What is expected: Please reproduce the passage in the plaid sewing excerpt below from "Here’s version 1" up to and including "or anything else.", word for word.

:: Excerpt ::

I wrote these instructions for making Dahlia or other garments in plaid or stripes for this blog post before deciding to also create the free download.

If you don’t have them already, click the button at the end of this post to get the download. They’re helpful for all kinds of plaid and stripe situations.

When we designed Dahlia, one of the features that excited me most was how great it would look in plaids and stripes.

The use of small gathers instead of darts, the raglan sleeve, and the inset waist all really enhance the effect of plaids and would look equally awesome in striped fabric. But there are a few things to keep in mind when making any garment in a striped or plaid fabric.




Here’s version 1 of Dahlia in a soft, lightweight wool flannel with a large plaid pattern. I did my best to match the plaid wherever I could.



Stripe and plaid matching seems tricky, but almost all of it happens in the cutting phase, giving you a chance to play around with your pieces until things look exactly right.

Use these tips, whether you’re sewing up Dahlia or anything else.

Purchasing fabric


Because plaids and stripes require exact placement of the pattern pieces, you almost always need a little extra fabric.

The rule of thumb is that for small plaids, get at least an extra 1/2 yard, and for large plaids go with up to an full extra yard. This is usually enough to cover you, but I like to be safe instead of sorry.

Decision time


Before you start, make a decision about where it’s most important to have your plaids match.

It’s often impossible to match every single line. For example, depending on the size and scale of a stripe or plaid, it may be impossible to match your plaid both at the armhole and also at the side seams, just due to the way you must lay and cut your pieces.

I rank the importance of seams by how visible they are. Here’s a rough idea of how I’d rank the importance of matching some common dress seams:

  1. Center front and center back. If there is a seam going up the front or back, these should always be matched. Thankfully, this is extremely easy because the pieces are mirrored. All you have to do is lay your fabric correctly (see the laying section below).
  2. Armhole and sleeve. This is trickier to match because of the curves, but it’s highly visible.
  3. Waistline. This is also highly visible. It’s usually not difficult to match both the waistline and the armhole. If your garment has an inset midriff (like the Dahlia dress), another alternative is to cut the midriff on the diagonal (bias). This creates a cool effect and obviates the need for matching several pieces at once.
  4. Side seams. If there are no sleeves, you might want to match the side seams so that the stripes or plaids go around the body in a continuous line.

:::
:: Stored rows ::

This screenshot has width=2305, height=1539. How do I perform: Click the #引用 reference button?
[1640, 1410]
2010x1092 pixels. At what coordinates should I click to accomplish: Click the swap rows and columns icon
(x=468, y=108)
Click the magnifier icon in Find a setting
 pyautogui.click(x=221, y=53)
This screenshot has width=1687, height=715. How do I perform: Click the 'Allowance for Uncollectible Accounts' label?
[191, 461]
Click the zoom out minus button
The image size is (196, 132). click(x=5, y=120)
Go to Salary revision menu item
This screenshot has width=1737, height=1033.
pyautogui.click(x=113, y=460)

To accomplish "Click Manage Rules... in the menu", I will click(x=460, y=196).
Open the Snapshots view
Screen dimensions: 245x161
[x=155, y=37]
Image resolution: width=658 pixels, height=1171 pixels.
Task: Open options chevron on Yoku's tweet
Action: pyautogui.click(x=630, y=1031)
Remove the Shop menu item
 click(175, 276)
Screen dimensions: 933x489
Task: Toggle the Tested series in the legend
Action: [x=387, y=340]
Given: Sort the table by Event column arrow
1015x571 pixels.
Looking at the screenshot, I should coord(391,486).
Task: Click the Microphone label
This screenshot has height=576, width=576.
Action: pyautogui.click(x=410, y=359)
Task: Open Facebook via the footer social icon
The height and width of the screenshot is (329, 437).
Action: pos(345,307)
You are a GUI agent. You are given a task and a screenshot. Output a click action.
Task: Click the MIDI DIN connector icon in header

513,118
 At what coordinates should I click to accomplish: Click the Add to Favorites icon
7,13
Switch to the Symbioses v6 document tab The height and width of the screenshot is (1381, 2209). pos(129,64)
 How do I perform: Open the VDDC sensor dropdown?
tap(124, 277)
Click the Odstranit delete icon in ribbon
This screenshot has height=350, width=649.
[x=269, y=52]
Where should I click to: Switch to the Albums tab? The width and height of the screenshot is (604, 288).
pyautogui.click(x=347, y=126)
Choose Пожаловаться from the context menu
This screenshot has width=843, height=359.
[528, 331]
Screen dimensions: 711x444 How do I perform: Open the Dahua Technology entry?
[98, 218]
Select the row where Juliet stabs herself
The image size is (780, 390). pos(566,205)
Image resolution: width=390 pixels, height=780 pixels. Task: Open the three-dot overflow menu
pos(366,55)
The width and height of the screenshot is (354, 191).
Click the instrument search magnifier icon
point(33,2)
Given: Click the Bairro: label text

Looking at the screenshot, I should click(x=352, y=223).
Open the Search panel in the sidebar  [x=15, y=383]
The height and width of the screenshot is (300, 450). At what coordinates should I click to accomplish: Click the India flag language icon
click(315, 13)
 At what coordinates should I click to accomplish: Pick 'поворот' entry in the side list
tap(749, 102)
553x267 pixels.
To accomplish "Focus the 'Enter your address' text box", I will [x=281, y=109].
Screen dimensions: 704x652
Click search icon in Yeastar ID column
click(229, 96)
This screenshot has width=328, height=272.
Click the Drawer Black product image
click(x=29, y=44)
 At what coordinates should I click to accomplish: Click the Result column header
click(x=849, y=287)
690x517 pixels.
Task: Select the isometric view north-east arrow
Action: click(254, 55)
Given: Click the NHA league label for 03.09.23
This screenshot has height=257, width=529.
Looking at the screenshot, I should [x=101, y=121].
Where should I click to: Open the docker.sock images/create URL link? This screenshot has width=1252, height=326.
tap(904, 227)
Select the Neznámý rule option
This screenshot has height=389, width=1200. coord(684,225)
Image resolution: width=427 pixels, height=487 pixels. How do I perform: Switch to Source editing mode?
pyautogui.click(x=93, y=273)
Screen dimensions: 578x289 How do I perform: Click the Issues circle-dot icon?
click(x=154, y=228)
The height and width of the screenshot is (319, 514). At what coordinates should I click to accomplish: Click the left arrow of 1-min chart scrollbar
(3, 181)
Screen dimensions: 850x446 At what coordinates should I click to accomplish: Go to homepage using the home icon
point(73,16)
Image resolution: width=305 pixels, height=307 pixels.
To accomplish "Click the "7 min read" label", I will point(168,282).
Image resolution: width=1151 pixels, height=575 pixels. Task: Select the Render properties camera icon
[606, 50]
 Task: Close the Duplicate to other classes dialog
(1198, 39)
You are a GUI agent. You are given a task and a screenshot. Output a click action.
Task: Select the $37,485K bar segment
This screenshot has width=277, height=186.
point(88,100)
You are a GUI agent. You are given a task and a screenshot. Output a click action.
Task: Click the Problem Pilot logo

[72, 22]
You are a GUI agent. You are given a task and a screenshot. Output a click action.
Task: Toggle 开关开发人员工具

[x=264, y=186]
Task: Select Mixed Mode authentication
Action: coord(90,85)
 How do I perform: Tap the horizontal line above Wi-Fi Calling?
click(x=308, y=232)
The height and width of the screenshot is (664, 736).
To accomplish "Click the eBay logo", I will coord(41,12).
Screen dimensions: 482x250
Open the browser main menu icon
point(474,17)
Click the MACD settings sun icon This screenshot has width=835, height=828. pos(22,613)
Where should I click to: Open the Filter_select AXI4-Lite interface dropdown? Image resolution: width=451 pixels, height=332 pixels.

:::

Answer to this task:
Here’s version 1 of Dahlia in a soft, lightweight wool flannel with a large plaid pattern. I did my best to match the plaid wherever I could.



Stripe and plaid matching seems tricky, but almost all of it happens in the cutting phase, giving you a chance to play around with your pieces until things look exactly right.

Use these tips, whether you’re sewing up Dahlia or anything else.